A review of related studies in Table 1 shows that the standalone AI techniques [7, 9] gave excellent predictions as observed in their mean square error (MSE), mean absolute error (MAE) values as well as convergence rate. However, it can be observed that the hybrid techniques [2, 6, 8] improved the predictions. Hybrid AI methods are known to perform more superiority compared to the single model algorithms by combining and complimenting each other in terms of their strengths and weaknesses. That is, hybrid methods integrate the best features of neural networks for better training and generalisation.

It has also been found in modern literature that wavelet coupled ANN-based models produce compelling results than the standalone models [11]. That is, wavelet hybrid models are known to perform better with ANN techniques because the wavelet function works as a preprocessor to increase the accuracy of the ANN prediction [12]. The Discrete Wavelet Transform (DWT) function is produced as a decomposer, which has the ability to translate the main time series data into different frequency components, and subsequently use the resultant components for data driven models. By this, the DWT-ANN hybrid driven models use multi-scale input data by capturing valuable pieces of information obtained from the main time series datasets [11] leading to enhanced prediction performance. In view of that, the wavelet transform has been coupled with AI methods in several engineering fields which produced acceptable levels of results [13–19]. Therefore, the DWT was adopted and integrated into ANN for effective input selection and enhancement of ANN prediction accuracy [20, 21].

The essence of such a hybrid technique is that the DWT has the ability to reveal aspects of data patterns, breakdown points, and discontinuities that other signal analysis techniques might fail to deal with [22]. The DWT also has localisation capability in both time and frequency domains [23] and can denoise time series data and reduce any uncertainties with respect to the LIBOR data in the market. Besides, the DWT is simple to use and requires less computing power [24, 25]. To the best knowledge of this research, despite the enumerated strengths of the DWT, no hybrid method found in previous existing works utilised the benefits of coupling the DWT approach with any ANN method to predict LIBOR.

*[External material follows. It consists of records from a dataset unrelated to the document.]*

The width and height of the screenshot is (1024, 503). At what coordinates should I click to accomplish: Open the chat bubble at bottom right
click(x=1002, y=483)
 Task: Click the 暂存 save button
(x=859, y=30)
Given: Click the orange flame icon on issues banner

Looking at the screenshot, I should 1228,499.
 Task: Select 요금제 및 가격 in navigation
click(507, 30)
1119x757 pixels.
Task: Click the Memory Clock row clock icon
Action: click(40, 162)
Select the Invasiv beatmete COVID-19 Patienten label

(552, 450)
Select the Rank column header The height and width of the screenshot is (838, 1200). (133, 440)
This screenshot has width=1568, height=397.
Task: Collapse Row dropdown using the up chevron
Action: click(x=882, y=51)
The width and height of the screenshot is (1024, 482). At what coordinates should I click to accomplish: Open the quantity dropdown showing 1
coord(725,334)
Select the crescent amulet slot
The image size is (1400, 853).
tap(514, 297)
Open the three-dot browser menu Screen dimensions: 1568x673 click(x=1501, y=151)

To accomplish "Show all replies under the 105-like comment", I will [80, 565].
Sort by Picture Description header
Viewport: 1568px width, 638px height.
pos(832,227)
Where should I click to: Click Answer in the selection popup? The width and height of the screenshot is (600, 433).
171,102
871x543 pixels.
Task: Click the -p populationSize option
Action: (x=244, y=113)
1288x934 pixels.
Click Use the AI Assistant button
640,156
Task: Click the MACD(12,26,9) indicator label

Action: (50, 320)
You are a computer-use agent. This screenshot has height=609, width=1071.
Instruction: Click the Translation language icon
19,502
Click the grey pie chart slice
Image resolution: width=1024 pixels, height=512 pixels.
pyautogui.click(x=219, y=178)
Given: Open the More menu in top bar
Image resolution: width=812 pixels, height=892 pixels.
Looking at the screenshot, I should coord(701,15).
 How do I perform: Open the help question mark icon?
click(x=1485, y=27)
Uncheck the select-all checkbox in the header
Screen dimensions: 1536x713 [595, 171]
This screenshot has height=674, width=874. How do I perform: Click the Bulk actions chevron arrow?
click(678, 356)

This study, for the first time, combines the benefits of DWT analysis with different ANN methods to improve the accuracy of LIBOR predictions. The proposed hybrid models developed and implemented are the Discrete Wavelet Transform-Backpropagation Neural Network (DWT-BPNN), Discrete Wavelet Transform-Radial Basis Function Neural Network (DWT-RBFNN), and Discrete Wavelet Transform–Generalised Regression Neural Network (DWT-GRNN). To this end, the main contributions of this study are to: (i) develop an AI model which employs the strengths of DWT to preprocess and prepare nonlinear time series data adequately for the prediction of LIBOR; and (ii) explore a hybrid DWT-ANN model for improving the accuracy of LIBOR prediction for the determination of discount rate in mineral project evaluation. This way, LIBOR which serves as a base rate (risk free rate) upon which risk premium is added to obtain discount rate could be accurately determined. This is vital because mining ventures come with enormous uncertainties and thus must be economically evaluated using realistic discount rate. In the study, the discrete wavelet transform algorithm has been applied to decompose the LIBOR time series datasets into various frequency components. Subsequently, the decomposed components obtained were utilised as inputs for the BPNN, RBFNN, and GRNN models. Then, the various predicted frequency components were reconstructed to obtain the final value. Finally, the predictions of the developed DWT-BPNN, DWT-RBFNN, and DWT-GRNN hybrid models were quantitatively compared using statistical tools.

2. Data Description

To build the hybrid (DWT-BPNN, DWT-RBFNN, and DWT-GRNN) models for predicting risk-free discount rate, a total of 416 LIBOR datasets was obtained from Macrotrends LLC via https://www.macrotrends.net/1433/historical-libor-rates-chart. The data spans from 1^st January, 1986 to 1^st September, 2020. The dataset shows a nonlinear discontinuous characteristic as indicated graphically in Figure 1. A summary descriptive statistics of the dataset is presented in Table 2.

Figure 1 

Historic Behaviour of LIBOR dataset.

3. Methods Applied

3.1. Discrete Wavelet Transform

DWT analysis is time-dependent spectral process that decomposes time-series in the time-frequency space. The technique provides a time-scale architecture and breaks down the data series into wavelet versions of the original (mother) [22]. DWT allows the use of longer intervals for low-frequency information and shorter intervals for high-frequency information. The decomposition of the original signal (X(t)) into i decomposition levels is shown in the following equation [26].where a and d depict the low and high frequencies, respectively.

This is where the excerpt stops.